-- begin Page --

Fig. 2. The kernel density estimation of the log(T_S80m_) values for spiro-based n-i-p structured devices and p-i-n structured devices. a Before data correction. b After data correction.
Fig. 3. The kernel density estimation of the log(T_S80m_) values for devices with different HTLs and electrodes. a Before data correction. b After data correction.
Fig. 4. The kernel density estimation of the log(T_S80m_) values for devices with different tolerance regions. a Before data correction. b After data correction.
- 3.A small number of errors in a large dataset is to be expected, especially for datasets based on manual human data extraction which is the case in the Perovskite Database. Moreover, a small amount of errors in a dataset usually does not change the validity of a statistical analysis more than somewhat widening the error bars. That is one of the advantages of big data. Errors are not limited to databases of device metrics, as also all experimental data have noise. Noise in a large heterogeneous dataset does usually not have a significant influence on the results as the errors average out each other and are dwarfed by the rest of the data.

-- end Page --

Task 1 | Please list each figure number in the Perovskite Database passage, along with the devices that figure covers.
Task 2 | Resume the Perovskite Database passage after its final sentence.
These records come from a separate source.

-- begin Entries --

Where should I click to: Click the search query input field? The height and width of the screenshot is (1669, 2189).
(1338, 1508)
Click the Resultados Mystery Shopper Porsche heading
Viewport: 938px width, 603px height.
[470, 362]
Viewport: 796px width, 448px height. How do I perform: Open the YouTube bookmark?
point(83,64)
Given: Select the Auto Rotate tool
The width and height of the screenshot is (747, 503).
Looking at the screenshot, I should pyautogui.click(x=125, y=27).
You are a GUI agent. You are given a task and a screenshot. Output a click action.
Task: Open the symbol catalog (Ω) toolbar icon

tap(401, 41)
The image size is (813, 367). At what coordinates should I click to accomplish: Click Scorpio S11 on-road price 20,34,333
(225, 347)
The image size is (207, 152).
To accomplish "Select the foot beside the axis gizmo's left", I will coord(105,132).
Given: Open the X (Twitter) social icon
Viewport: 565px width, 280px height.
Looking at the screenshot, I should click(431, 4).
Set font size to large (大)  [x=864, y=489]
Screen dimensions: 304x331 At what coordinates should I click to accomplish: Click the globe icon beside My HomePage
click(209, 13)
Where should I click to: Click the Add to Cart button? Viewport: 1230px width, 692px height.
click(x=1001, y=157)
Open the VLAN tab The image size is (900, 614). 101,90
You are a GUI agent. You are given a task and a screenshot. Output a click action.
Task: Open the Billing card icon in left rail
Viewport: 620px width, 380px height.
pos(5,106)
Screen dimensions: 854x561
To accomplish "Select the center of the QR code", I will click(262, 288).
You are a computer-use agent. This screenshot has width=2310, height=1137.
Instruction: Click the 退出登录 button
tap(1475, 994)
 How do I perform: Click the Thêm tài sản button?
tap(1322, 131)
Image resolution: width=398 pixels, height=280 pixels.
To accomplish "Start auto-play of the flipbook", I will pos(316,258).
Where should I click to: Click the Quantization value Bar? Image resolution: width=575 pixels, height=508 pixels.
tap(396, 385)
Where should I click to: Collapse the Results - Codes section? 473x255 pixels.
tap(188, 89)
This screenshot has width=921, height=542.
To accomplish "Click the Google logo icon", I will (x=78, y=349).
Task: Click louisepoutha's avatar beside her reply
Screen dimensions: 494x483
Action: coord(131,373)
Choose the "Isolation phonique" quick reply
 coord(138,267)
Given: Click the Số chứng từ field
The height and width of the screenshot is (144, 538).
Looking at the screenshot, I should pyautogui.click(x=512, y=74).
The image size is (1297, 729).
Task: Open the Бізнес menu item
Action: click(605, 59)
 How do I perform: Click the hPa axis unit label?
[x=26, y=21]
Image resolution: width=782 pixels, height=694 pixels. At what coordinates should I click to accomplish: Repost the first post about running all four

-- end Entries --

Reply 1 |
- Fig. 2: spiro-based n-i-p structured devices and p-i-n structured devices
- Fig. 3: devices with different HTLs and electrodes
- Fig. 4: devices with different tolerance regions

Reply 2 |
To sum up, our work focuses on the development of a set of heuristics that can be used for a rough comparison of stability data. A small number of errors in the dataset used for the analysis does not negate the meaning and the value of this work. When a few errors were found in the original dataset, the question was raised whether or not this had affected the conclusions drawn from our analysis. We then checked and corrected the data and found that this did not influence the reliability of our analysis or the conclusions that were drawn from it. If something, this extra check supports the robustness of the analysis.